News / Asia

    Japan Courts Southeast Asia Amid Mutual Tensions With China

    Japanese Prime Minister Shinzo Abe speaks during a press conference at his official residence after summit meetings with 10 Southeast Asian countries, in Tokyo, Dec. 14, 2013.
    Japanese Prime Minister Shinzo Abe speaks during a press conference at his official residence after summit meetings with 10 Southeast Asian countries, in Tokyo, Dec. 14, 2013.
    Daniel Schearf
    Japan is looking to deepen political, economic and defense ties with Southeast Asia amid mutual tensions with China over disputed territories. Those tensions were a focal point of discussions at a regional summit in Tokyo that ended Sunday. For Southeast Asian nations with close ties to Beijing, the talks also spotlighted the difficult balancing act in which its leaders must engage.
     
    Leaders in the Association of Southeast Asian Nations and Japan met in Tokyo recently and agreed on the importance of freedom of navigation in the region's international skies and waters.
     
    The summit statement came just weeks after China announced a controversial expansion to its Air Defense Identification Zone over the East China Sea.
     
    According to China, any aircraft wanting to enter China's expanded ADIZ in the East China Sea is required to first notify Chinese authorities. However, the zone covers territory that is also claimed by Japan and South Korea. The move by Beijing sparked objections from Seoul, Tokyo, and Washington that Beijing is trying to change the status quo.
     
    At a press conference following the Japan-ASEAN meetings, Japanese Prime Minister Shinzo Abe called on China to rescind the expansion.
     
    Abe called for the withdrawal of all measures that violate the general principles of freedom of navigation, as understood in international law. He added that Japan has no intention of changing the government's policy to advise Japanese civilian airline companies to continue their normal operations.
     
    The Japanese-administered Senkaku islands are known as the Diaoyu islands in China. Beijing sends frequent patrols of coast guard boats and military jets near the area. Chinese officials assert the islands are Beijing's and routinely denounce Japanese criticisms as unfounded.
     
    The standoff over the islands in the East China Sea has echoes in the South China Sea.

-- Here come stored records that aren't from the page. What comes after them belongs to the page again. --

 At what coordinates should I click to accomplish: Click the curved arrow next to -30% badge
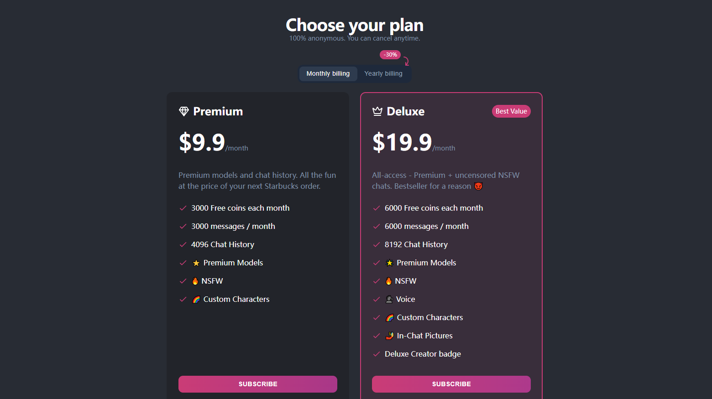point(406,61)
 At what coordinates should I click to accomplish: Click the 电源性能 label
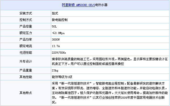click(x=26, y=53)
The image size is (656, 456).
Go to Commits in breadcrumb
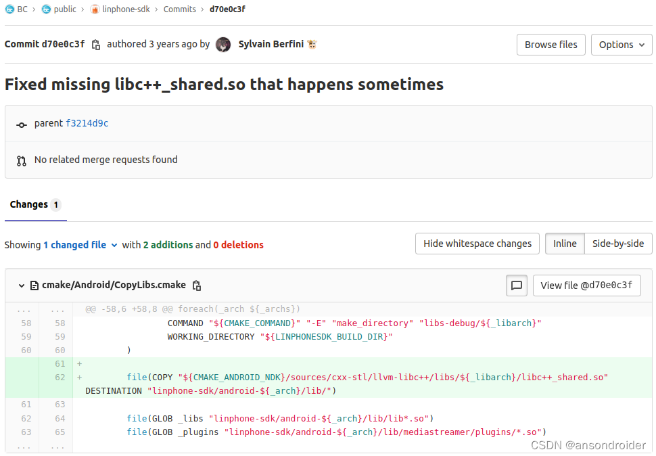pos(179,9)
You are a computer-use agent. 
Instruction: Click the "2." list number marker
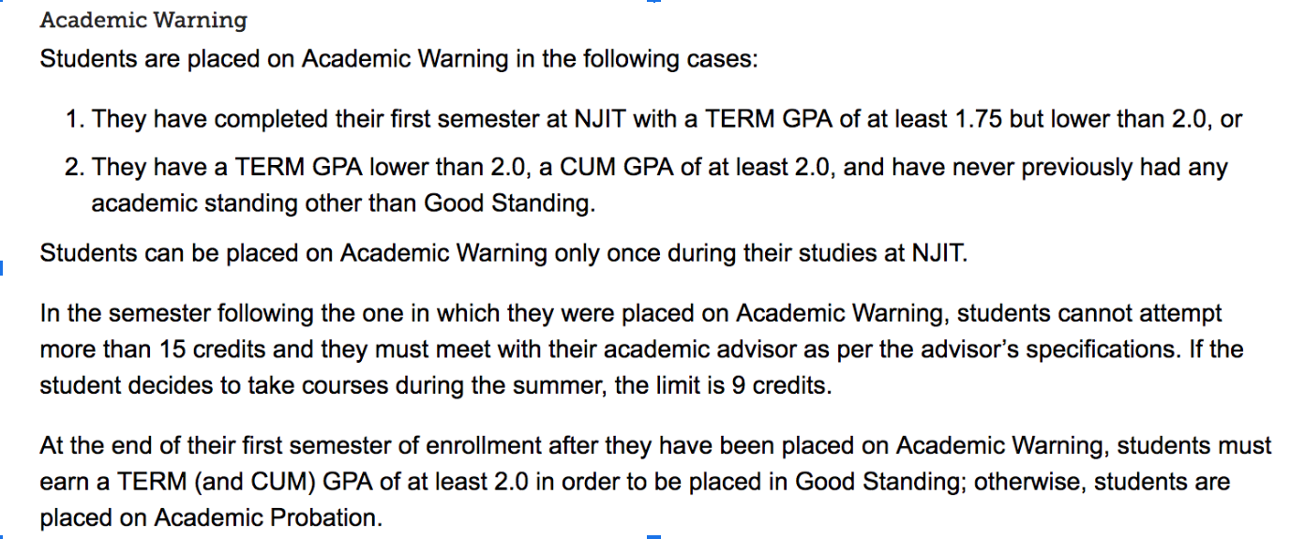75,168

There, China claims most of the territory, overlapping with claims held by ASEAN members Brunei, Malaysia, the Philippines, and Vietnam.
     
    China's ambassador to Manila said Beijing has the right to announce a similar air defense identification zone in the South China Sea.
     
    Political analysts say China's aggressive stance on the disputed territory has made it lose diplomatic ground in Southeast Asia that Japan is working to gain.
     
    At the summit, Japan pledged $19 billion in aid and loans to the ASEAN region and to deepen defense cooperation.
     
    Abe offered the Philippines aid to help the recovery efforts after Typhoon Haiyan, along with coast guard vessels. He also offered patrol boats to Vietnam.
     
    In a further sign of the importance Japan places on cultivating ties with Southeast Asia, while he has yet to call on Beijing, Abe has visited all ten ASEAN nations.
     
    Nonetheless, as with Japan, China is ASEAN's number one trading partner and some members remain much closer to Beijing than Tokyo.
     
    Jeff Kingston, director of Asian Studies at Japan's Temple University, thinks ASEAN is seeking Japan to act as a counterweight to China in the region.
     
    “When Abe toured the region he was promoting something called the 'Arc of Freedom and Prosperity,' based on common values. And, this concept was clearly aimed at containing China. And, back in 2007 the reception was quite lukewarm. Now I think that China has... [acted] like the plausible bogeyman. And, so I think that the reception is a lot warmer now and I think the ASEAN countries are in a hedging mood,” said Kingston.
     
    Underlining the potential for conflict with China, the U.S. Navy said on Saturday that one of its guided missile cruisers was forced to change course after a Chinese warship stopped in its path last week in the South China Sea.
     
    Pentagon officials say the Navy vessel USS Cowpens was in international waters, observing China's new Liaoning aircraft carrier. They say a smaller Chinese ship then moved in front of the U.S. vessel, forcing it to come to a full halt.